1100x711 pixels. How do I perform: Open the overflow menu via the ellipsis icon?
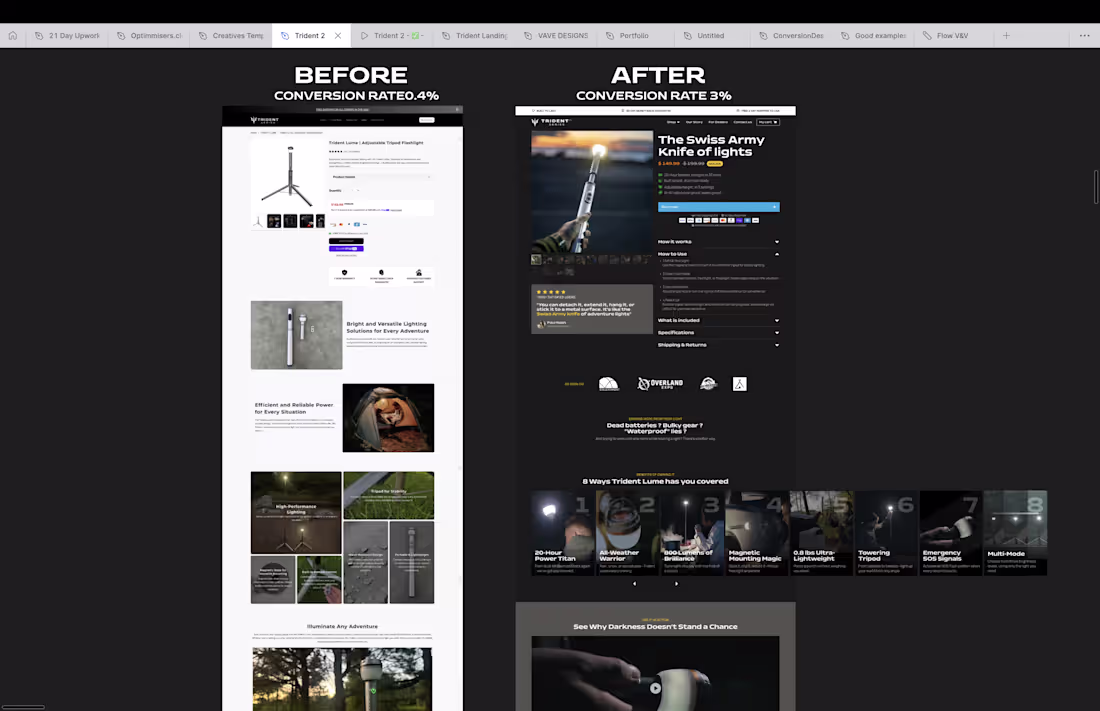pyautogui.click(x=1084, y=35)
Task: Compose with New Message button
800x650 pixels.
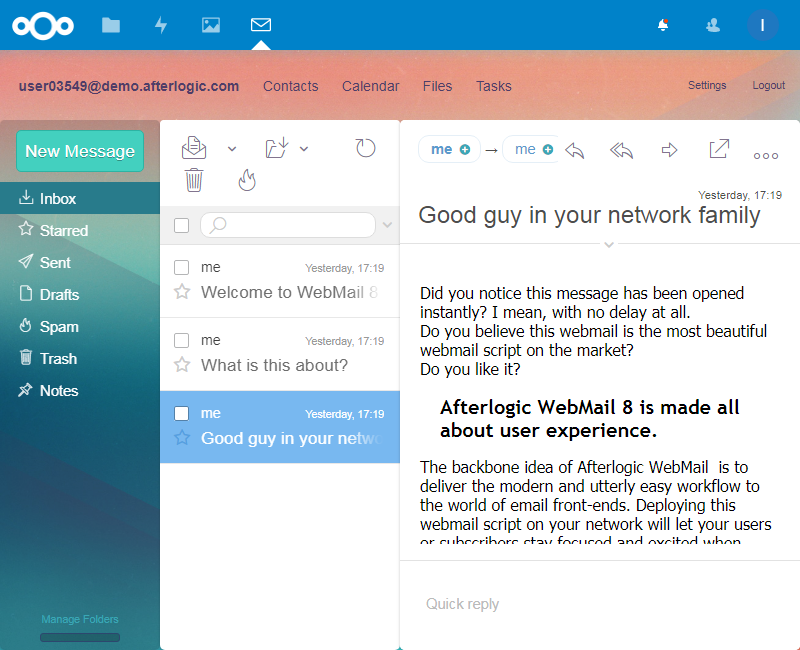Action: pos(80,151)
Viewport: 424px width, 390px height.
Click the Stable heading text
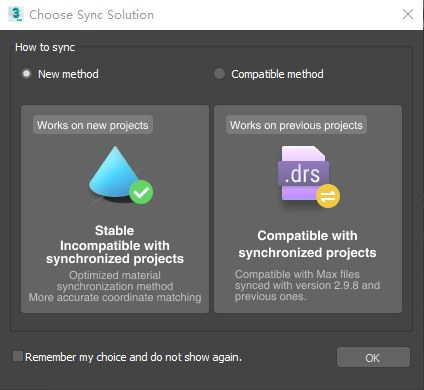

◆ WHAT YOU WILL DO ◆
Without the pictures, retype each line of the records above exactly.

◆ ANSWER SPACE ◆
1100x711 pixels. How do I perform: Open the overflow menu via the ellipsis icon?
pyautogui.click(x=1084, y=35)
Task: Compose with New Message button
800x650 pixels.
Action: pos(80,151)
Viewport: 424px width, 390px height.
Click the Stable heading text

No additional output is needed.